Private-sector participation sought in Mexican downstream

Greater private sector participation is needed for Mexico’s downstream natural gas market to become more competitive and benefit different segments of the economy, speakers told the Mid-Stream Construction Summit in Mexico City in December.

Natural gas experts converged on Mexico City in December (Image credit: Osmany Torres Martín)

The Mexican government is implementing reforms aimed at opening the energy sector to private investment, with a promise to reduce tariffs and improve infrastructure.

But many small and mid-sized companies are not aware they can participate in the natural gas market as end-users, or that they can potentially reduce costs by using natural gas to generate electricity and heat for production processes, said Jorge Machuca, Director of Project Business in Cummins Power Generation’s Latin America division.

Moreover, natural gas pipelines do not reach all potential end-users in the country, limiting the number of new consumers that can enter the market, noted Stanislav Palacios, a senior official at Tracsa, an energy-solutions provider and Cat equipment distributor in western Mexico.

“As more users receive natural gas, we will have greater competitiveness, prices will go down and we can have better efficiency,” Palacios said.

Adding users to the natural gas market could help create a “network effect”, Palacios said, in which the value and importance of a product or service increases as the number of users grows.

Small consumers, including those in the residential and services segments, should also have access to natural gas and a role in developing demand in this market, he argued.

“The market must be guided not only by volume, but also by the amount of users in it,” Palacios said.

Slow progress

Of the 6.95 billion cubic feet per day (Bcf/d) of natural gas consumed in 2013, the electricity sector accounted for 42%, petroleum company Pemex for 33%, the industrial sector 18%, and private power generation 6%. The residential, services and transportation sectors used a little more than 1% between them.

Demand for natural gas will increase to 11.6 Bcf/d by the year 2028, with domestic production to expand at an average annual rate of 3.7% to 7.7 Bcf/d, and imports to grow at 4.1% annually to 4.6 Bcf/d, according to the Ministry of Energy (Sener).
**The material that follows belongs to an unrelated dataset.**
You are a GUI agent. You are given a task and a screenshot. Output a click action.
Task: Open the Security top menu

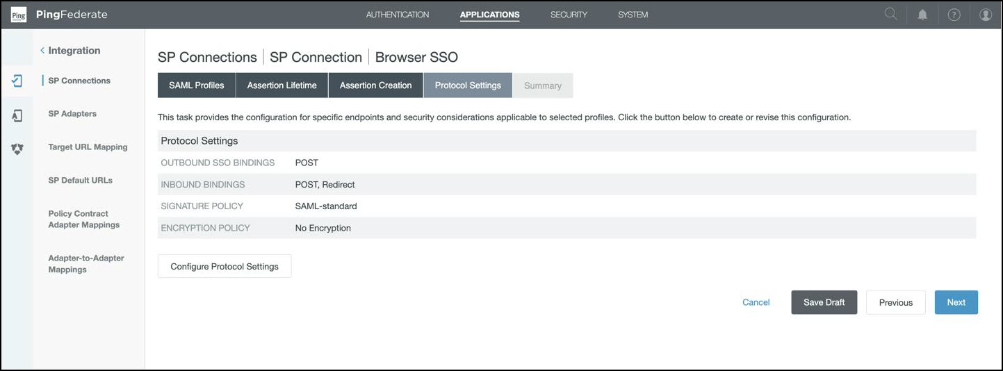[569, 15]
State-owned companies Pemex and the Federal Electricity Commission (CFE) will see their combined share fall from 51% to 32%, with the independent electricity firms to grow from 24% to 38%, and the industrial sector to climb five percentage points to 23%. Negligible growth is expected for the three smallest sectors.
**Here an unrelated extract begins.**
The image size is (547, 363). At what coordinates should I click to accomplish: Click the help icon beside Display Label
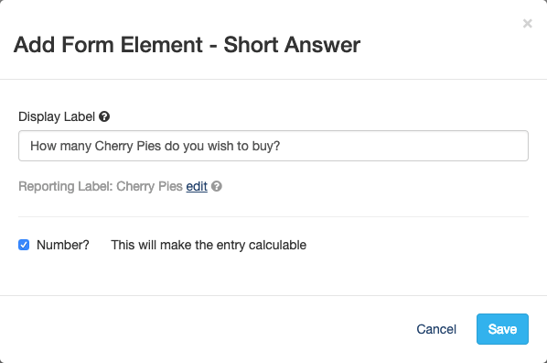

Most Mexican demand for natural gas comes from the Gulf Coast states (Image credit: Mexican Ministry of Energy)

The Mexican peso depreciated 15% against the US dollar in 2015. Exchange rate volatility may dampen the enthusiasm of private companies for Mexican natural gas projects, Palacios said, noting that contracts with distribution companies are often closed in dollars.

Financing has become “a challenge”, and the fluctuation of the dollar has caused some investments to be delayed, added Machuca.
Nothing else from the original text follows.